Ferrage (cheval)
Le ferrage est l'action de poser un fer sous les pieds d'un animal. Introduit en Europe au Moyen Âge, le ferrage se perpétue pour les équidés et notamment les chevaux, mais il a également été abondamment pratiqué sur des bovins. Son but est de limiter l'usure et les atteintes sur la corne des sabots des animaux et à protéger la surface plantaire. Si le ferrage est toujours vu comme un acte de protection, un nombre croissant de propriétaires d'équidés remet son utilité en cause et lui préfère les « pieds nus ».
Histoire
[modifier | modifier le code]On ne trouve les premiers témoignages du ferrage, d'origine allemande, qu'à partir des IVe-Ve siècles. En Orient par contre, on développa des fers sans clous mais sous forme de plaque métallique.
Elle se développe au Xe siècle en Europe pour répondre à des besoins militaires.

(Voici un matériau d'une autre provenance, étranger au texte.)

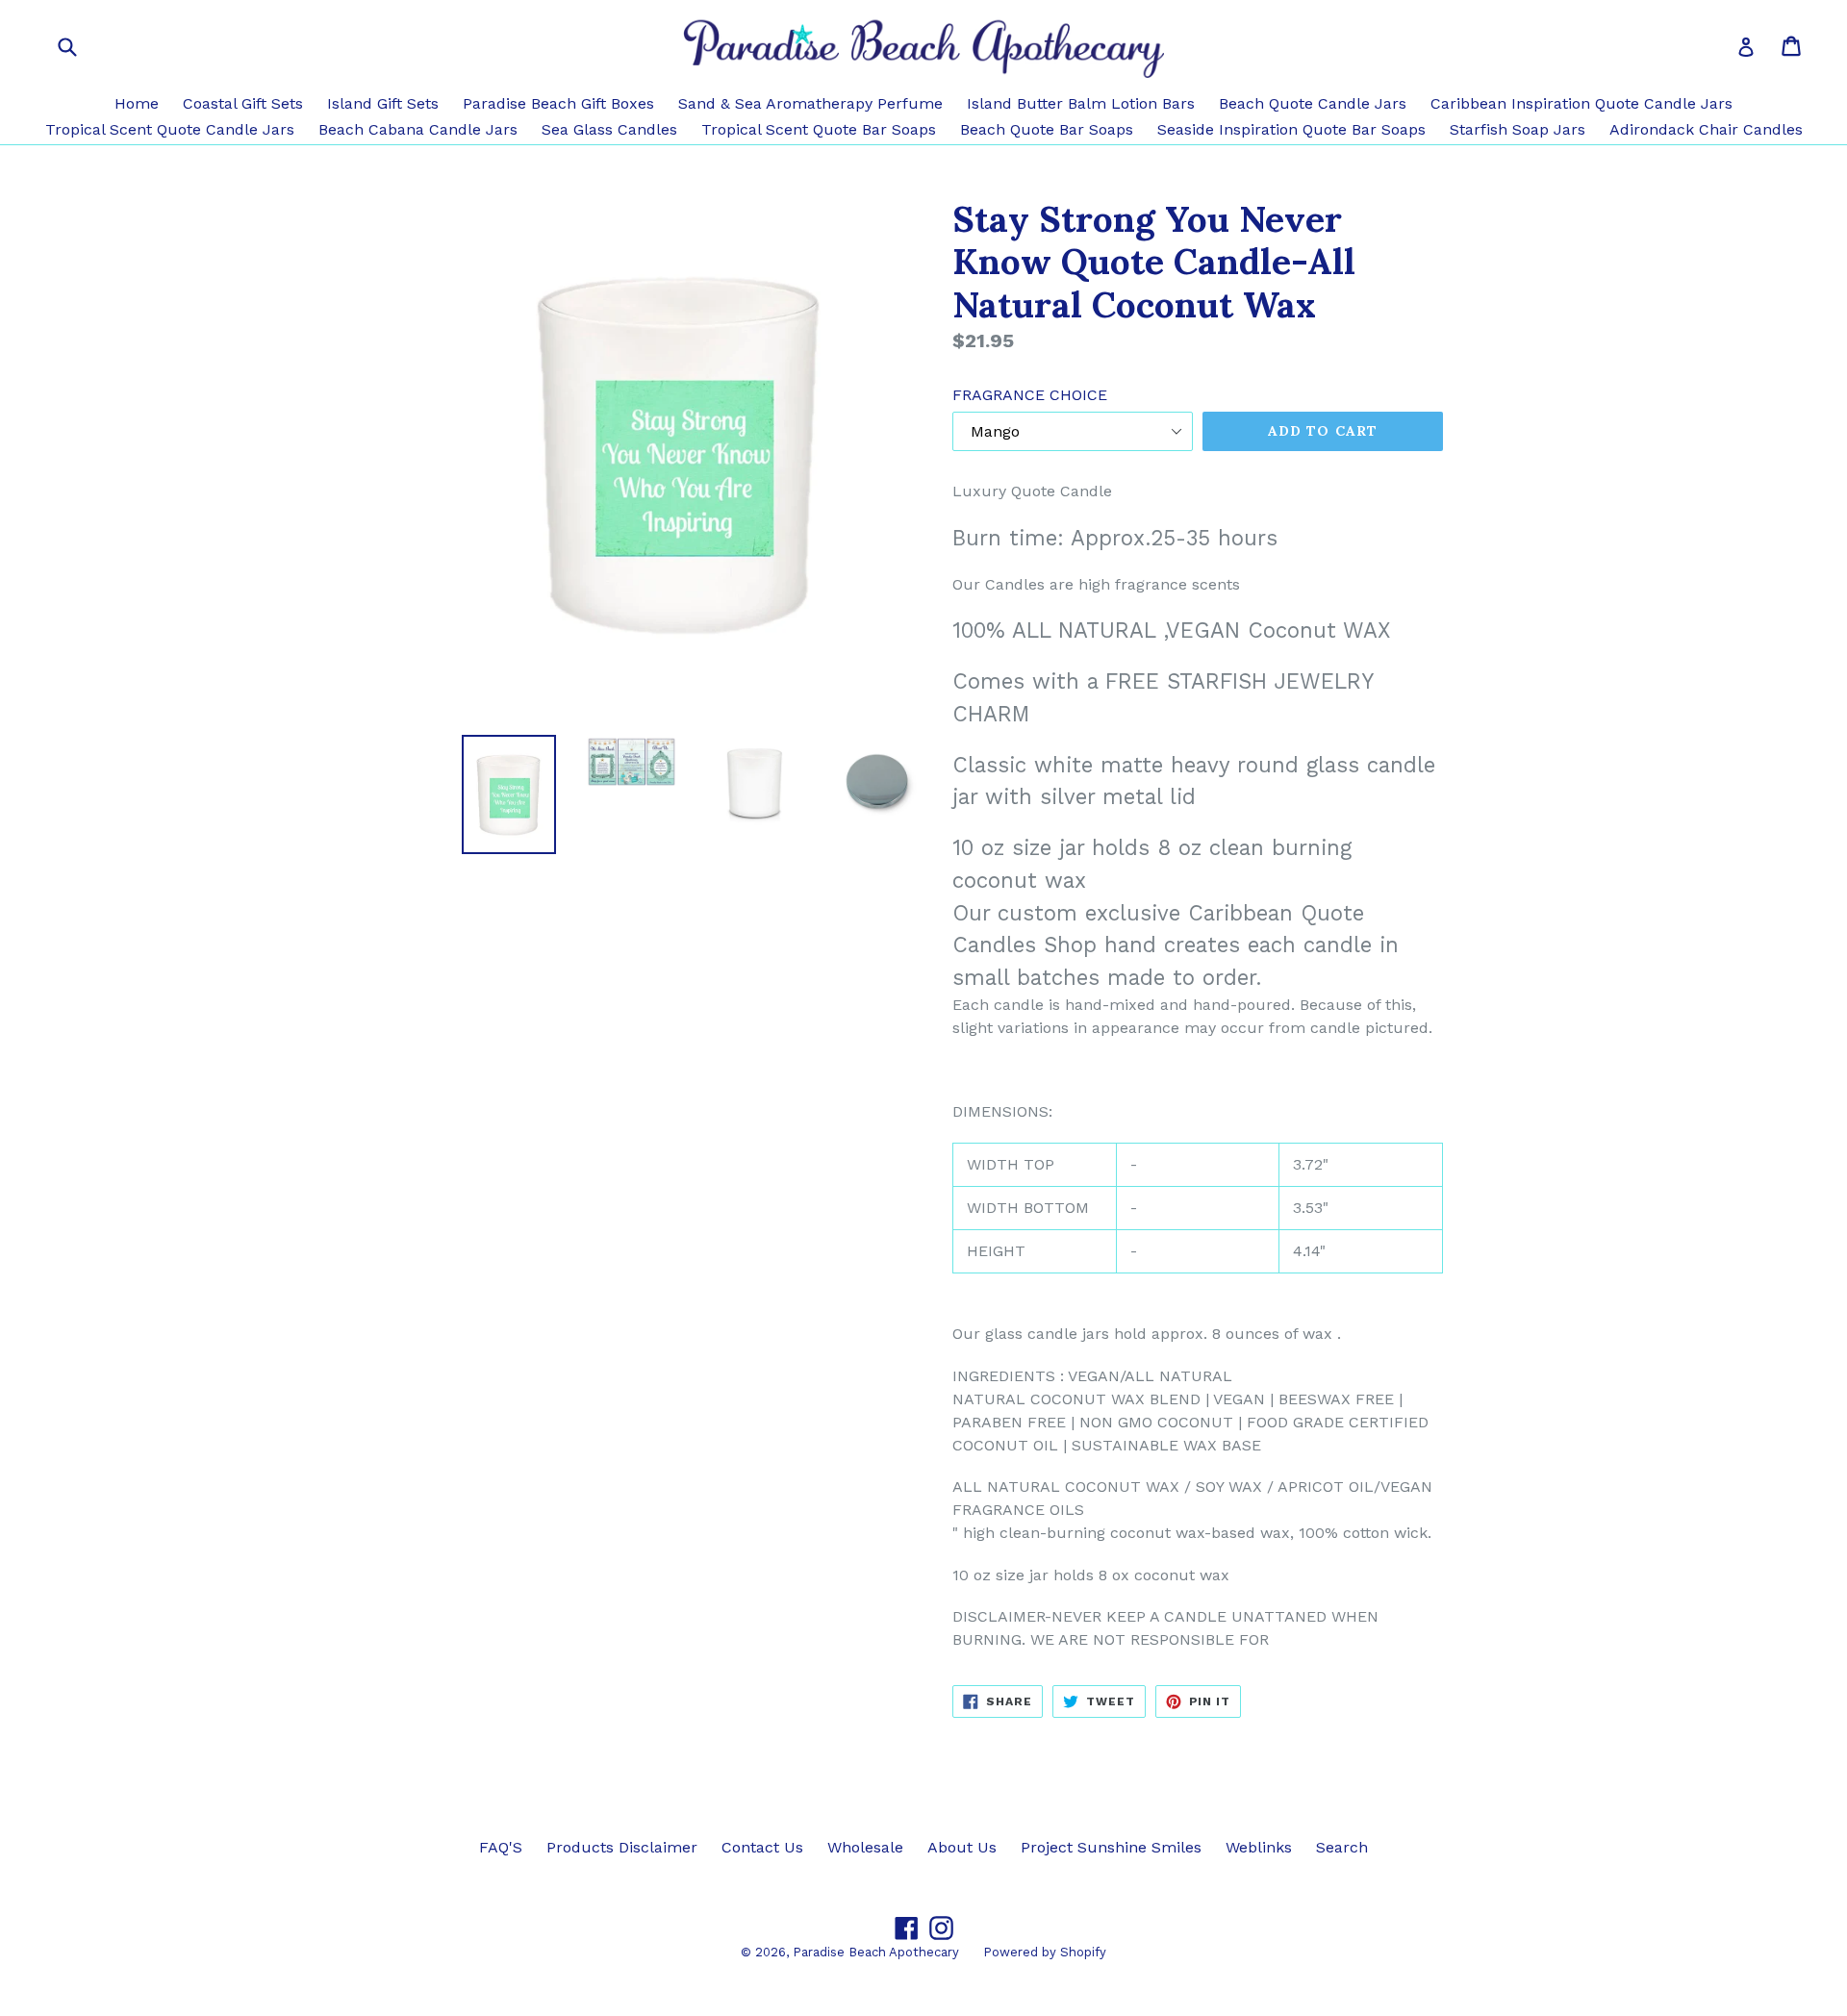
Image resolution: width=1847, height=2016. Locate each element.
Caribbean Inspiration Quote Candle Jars (1581, 103)
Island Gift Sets (383, 103)
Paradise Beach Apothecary (876, 1952)
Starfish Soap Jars (1517, 129)
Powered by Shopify (1044, 1952)
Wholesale (865, 1847)
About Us (962, 1847)
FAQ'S (500, 1847)
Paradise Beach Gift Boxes (558, 103)
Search (1342, 1847)
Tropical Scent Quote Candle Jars (169, 129)
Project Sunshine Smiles (1111, 1847)
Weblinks (1259, 1847)
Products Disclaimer (621, 1847)
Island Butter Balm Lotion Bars (1081, 103)
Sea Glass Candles (609, 129)
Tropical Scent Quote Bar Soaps (818, 129)
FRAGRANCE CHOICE (1029, 395)
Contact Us (762, 1847)
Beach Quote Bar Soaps (1046, 129)
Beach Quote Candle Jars (1312, 103)
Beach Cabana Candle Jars (418, 129)
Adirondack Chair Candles (1706, 129)
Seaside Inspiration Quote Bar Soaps (1291, 129)
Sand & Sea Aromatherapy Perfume (810, 103)
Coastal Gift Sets (243, 103)
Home (136, 103)
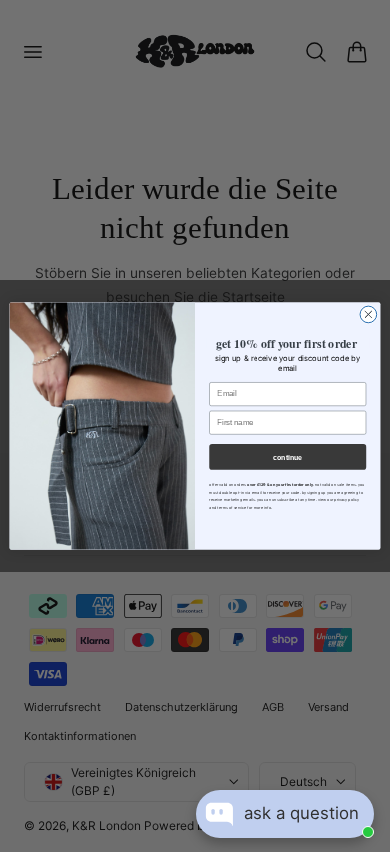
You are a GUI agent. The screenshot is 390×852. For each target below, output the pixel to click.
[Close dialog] (368, 314)
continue (287, 457)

Il faut en effet protéger contre une usure accélérée de la corne et contre les dangers des champs de bataille comme les chausse-trappes. Il est aussi nécessaire d'améliorer l'adhérence du fait des divers terrains et de la conduite souvent brutale des chevaux de guerre. A la Renaissance, il n'est pas fait cas de la ferrure dans le traitement de la fourbure, dans le soin du pied boiteux ou du cheval qui s'atteint dans les allures. Elle est par contre déjà indiquée pour les chevaux qui ont les pieds usés[1].
Le premier véritable ouvrage de maréchalerie est Trattato dell'imbrigliare, atteggiare, & ferrare cavalli, écrit par Cesare Fiaschi en italien, et qui fut l'objet de plusieurs traductions françaises sous le titre La manière de bien emboucher, manier et ferrer les chevaux. La première édition en italien de 1556 est dédiée au roi de France Henri II. L'édition en français, parait en 1564. Pour la première fois, est introduite l'idée que la ferrure, outil de protection, peut contribuer à résoudre différents problèmes comme les vices d'allure[1].
Cet ouvrage permet de constater une nette évolution dans les techniques de forge au XVIe siècle. Les fers sont proprement bigornés, avec une rive externe bien régulière, tout comme les étampures. Les éponges sont terminées avec soin. Ainsi, les risques de blessures sont diminués. Si ces évolutions sont une résultante du brassage des techniques lié aux guerres, comme l'indique Fiaschi qui insiste sur l'influence des Turcs, les matériaux eux-mêmes se sont améliorés. La qualité du fer s'améliore avec la multiplication des hauts-fourneaux en fonction des besoins de l'artillerie. Ces progrès en métallurgie bénéficient aussi aux clous, éléments cruciaux de la ferrure, et qui doivent être irréprochables, forgés avec un métal de bonne qualité. Un défaut structurel du clou peut en effet avoir des conséquences fâcheuses, bien connues déjà à cette époque, lorsqu'il provoque la fendure du clou dans le pied du cheval[1].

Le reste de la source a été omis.